そして外した発言をしたからといって、失言がその人の立場を危うくさせないという積み重ねになっていくだろうなって思いますね。ということで、いい感じにまとめられたかどうかわからないですが、尾原さんどうでしょう(笑)。うまいことパスを出していただいたので。
尾原:いい感じでつないでいただいて、完璧に「あと3分」という感じですね。
(一同笑)
中土井:よかった。
尾原:自画自賛し合ってもしょうがないですが(笑)。
(一同笑)
尾原:本当に、めちゃめちゃインサイトいただきます。
中土井:ありがとうございます。
中土井:では、クロージングに入らせていただきたいなと思うんですが、少しだけご案内させていただいて、最後にお二方に一言ずつ言っていただいて終わりにしたいなと思います。
本当に答えがない時代において、ビジョンを示すことが非常に難しくなってきている。この『ビジョンプロセシング』という書籍では、自分自身を、そして仲間を、そしてまだ見ぬ出会う人たちと一緒に、それでももう一歩前へと踏み出していくかについて書かせていただいています。
それを支える方法論とツールが必要だと常々思っておりまして、それを最終章である9章で体系化しているのが先ほどのSOUNDメソッドです。ただ頭で理解して実践できるようにするのはすごく大変なので、それを下支えするツールを作らせていただいているのが「SOUNDカード」なんですね。

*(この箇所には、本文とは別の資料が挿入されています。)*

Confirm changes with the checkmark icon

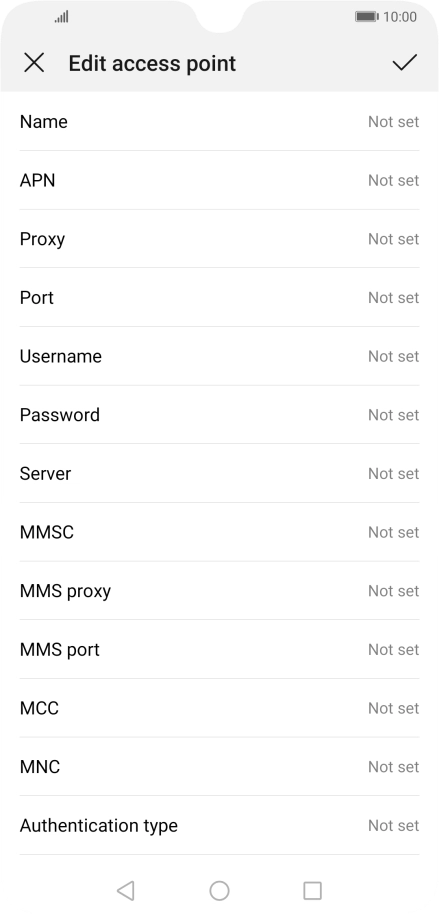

先ほど「問い」というお話がありましたが、誰かが問いを作るとか、もしくは指示をするというよりも、それぞれ自分自身が答えたい問いを自分で選んで、自分で答えていく。それをこの「SOUND」のプロセスでやっていくことで、「言える化」を可能にしようとしていたりします。

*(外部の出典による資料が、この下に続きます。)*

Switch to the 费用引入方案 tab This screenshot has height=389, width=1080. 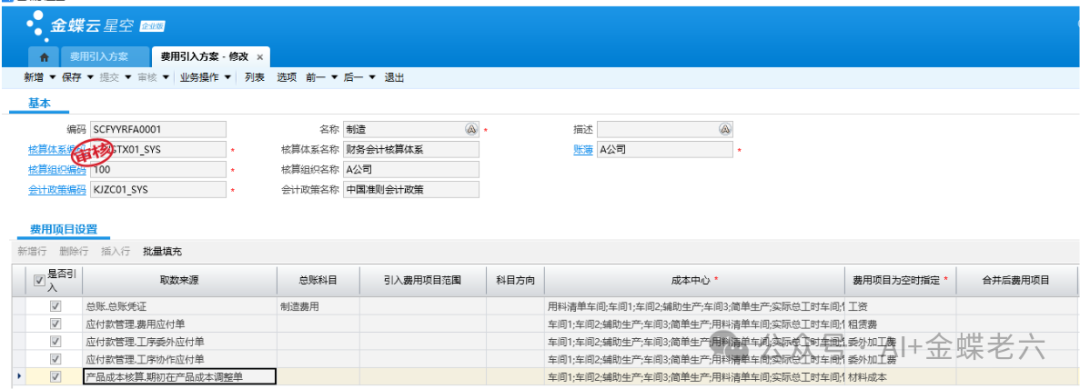(104, 56)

この「言える化」を可能にしていくことで、結果的にチームとしてのまとまり、チーミングが促進されていく。そういうことを可能にしようとしているツールだったりします。もしよければ、このカードはWebサイト上でも購入できますし、これをできるコーチングができる講座もやっていますので、もしよかったらご覧いただければなと思います。
いろんな事例も紹介させていただいているのと、特に今、一番SOUNDカードが使われているのが、実は地方自治体なんですね。青森大学の佐藤(淳)教授という方が中心になって、北から南まで奔走して広めていただいているんです。
人口が減っていく中で、地方の課題って非常に解決が難しいところです。官民、そして市民が交ざって会話していくことが重要で、垣根を越えた話し合いのところで使われていたりします。もしご興味があれば、ご覧いただければと思います。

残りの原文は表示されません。